I still have an issue with the phrase "service that uses the Internet's unique identifiers." I've looked at this phrase a hundred times, and I would not have come up with the idea that it is limited to hardware (which are things, not services...). I think I'm far from alone in that. Also, the way you look at the clause "using the Internet's unique identifiers" is also not one that I would have taken away from this language. Registries and registrars clearly are services that use the Internet's unique identifiers; so does every other service business that uses the internet.
Maybe as an IXP this has the meaning you think it has. But we need language that is agnostic of such distinctions, especially in a corporate bylaw. I spend much of my day looking at language at the intersection of law and technology, so I should be a good audience for something like this.
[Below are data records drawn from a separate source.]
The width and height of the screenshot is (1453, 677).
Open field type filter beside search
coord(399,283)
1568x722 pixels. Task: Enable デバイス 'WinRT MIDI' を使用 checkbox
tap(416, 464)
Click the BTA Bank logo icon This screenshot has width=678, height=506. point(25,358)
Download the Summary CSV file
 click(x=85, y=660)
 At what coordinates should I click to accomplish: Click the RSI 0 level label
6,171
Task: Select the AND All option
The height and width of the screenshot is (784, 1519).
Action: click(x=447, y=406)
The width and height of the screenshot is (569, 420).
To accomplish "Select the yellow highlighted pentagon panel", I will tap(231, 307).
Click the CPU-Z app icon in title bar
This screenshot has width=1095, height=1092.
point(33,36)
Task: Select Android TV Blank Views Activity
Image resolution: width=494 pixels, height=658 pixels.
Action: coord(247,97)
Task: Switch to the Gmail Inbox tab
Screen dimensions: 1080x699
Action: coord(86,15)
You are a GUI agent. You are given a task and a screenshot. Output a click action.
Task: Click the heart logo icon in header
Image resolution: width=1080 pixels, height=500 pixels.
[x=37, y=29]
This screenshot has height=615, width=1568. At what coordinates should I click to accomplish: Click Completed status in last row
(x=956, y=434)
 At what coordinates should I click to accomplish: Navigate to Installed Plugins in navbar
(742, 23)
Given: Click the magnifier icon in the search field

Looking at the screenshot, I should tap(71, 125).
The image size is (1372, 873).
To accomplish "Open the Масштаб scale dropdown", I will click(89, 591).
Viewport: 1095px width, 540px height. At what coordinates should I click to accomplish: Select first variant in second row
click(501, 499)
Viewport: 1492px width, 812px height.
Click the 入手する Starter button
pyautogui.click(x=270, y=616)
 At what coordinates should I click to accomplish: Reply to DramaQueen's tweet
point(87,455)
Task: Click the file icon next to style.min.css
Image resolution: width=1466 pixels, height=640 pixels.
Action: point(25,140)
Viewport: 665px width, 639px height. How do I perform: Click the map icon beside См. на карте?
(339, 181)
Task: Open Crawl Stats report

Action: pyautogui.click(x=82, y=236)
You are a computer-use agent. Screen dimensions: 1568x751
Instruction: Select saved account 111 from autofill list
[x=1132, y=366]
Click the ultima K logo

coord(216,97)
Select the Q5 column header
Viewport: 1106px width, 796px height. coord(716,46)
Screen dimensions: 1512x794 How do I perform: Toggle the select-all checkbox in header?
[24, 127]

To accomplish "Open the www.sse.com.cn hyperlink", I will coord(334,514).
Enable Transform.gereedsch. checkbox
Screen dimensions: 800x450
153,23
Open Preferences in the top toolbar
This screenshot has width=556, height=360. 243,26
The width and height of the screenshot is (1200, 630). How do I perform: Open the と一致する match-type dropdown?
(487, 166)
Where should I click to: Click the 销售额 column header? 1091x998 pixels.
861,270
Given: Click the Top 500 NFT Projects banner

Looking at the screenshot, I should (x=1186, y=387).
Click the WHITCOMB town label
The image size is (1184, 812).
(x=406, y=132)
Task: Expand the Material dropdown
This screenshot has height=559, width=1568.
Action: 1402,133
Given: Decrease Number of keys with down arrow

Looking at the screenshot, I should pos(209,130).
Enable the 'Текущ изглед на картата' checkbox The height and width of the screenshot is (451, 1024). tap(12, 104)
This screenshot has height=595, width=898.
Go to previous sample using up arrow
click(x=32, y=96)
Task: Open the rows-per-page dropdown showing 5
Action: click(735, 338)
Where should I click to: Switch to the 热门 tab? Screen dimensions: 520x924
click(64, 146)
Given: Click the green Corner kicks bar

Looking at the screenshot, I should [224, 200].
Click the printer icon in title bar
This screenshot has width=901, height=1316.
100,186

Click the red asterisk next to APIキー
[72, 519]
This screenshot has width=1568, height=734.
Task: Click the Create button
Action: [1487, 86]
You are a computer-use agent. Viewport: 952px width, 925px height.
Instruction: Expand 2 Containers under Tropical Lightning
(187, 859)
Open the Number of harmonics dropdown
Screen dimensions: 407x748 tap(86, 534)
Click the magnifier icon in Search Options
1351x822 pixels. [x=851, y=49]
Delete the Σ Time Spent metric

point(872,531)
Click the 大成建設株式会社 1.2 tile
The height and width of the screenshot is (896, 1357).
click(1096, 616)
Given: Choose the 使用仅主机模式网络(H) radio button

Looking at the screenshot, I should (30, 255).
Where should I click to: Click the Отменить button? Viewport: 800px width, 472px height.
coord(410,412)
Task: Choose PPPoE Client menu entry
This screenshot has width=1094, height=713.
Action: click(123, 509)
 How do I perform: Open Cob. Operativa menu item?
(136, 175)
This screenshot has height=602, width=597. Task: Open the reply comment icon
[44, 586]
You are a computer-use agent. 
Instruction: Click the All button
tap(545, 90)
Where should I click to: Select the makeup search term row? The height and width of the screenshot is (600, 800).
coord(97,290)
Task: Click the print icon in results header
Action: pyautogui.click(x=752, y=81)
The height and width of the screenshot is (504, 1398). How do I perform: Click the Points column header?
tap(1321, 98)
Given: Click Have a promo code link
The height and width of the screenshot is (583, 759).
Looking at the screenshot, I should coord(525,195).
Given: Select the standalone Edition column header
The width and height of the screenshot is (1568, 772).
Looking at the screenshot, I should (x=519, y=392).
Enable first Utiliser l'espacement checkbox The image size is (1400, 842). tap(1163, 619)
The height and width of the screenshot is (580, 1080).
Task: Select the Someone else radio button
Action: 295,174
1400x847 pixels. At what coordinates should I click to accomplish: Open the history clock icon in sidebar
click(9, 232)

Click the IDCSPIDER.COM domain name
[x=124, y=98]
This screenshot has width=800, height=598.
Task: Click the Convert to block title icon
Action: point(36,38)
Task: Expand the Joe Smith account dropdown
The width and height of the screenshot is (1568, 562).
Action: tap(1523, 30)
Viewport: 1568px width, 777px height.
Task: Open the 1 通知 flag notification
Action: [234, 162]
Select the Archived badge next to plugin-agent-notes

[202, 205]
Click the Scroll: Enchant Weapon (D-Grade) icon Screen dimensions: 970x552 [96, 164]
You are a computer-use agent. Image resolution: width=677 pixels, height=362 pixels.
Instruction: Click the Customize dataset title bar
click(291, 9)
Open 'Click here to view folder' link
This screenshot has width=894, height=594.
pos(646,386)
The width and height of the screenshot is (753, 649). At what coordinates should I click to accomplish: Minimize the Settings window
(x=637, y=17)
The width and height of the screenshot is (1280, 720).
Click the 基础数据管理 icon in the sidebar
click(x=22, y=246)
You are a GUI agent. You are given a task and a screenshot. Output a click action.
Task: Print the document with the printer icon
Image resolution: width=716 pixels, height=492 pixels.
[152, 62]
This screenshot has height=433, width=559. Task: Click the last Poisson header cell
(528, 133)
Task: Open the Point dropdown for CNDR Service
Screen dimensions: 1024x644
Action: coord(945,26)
As such I think the "misreading" is inherent in the language and not in the reader.
To capture the meaning you attribute to the phrase in question, I would suggest the following:
"[microprocessor controlled] technologies that use the Internet's unique identifiers to access the Internet"
In this way, we have more explicitly limited the "service" as you suggest, and also limited the "use" as you suggest. And we avoid the ambiguity of the word "services," which clearly means very different things to different people.
I look forward to your thoughts and those of others persevering on this thread.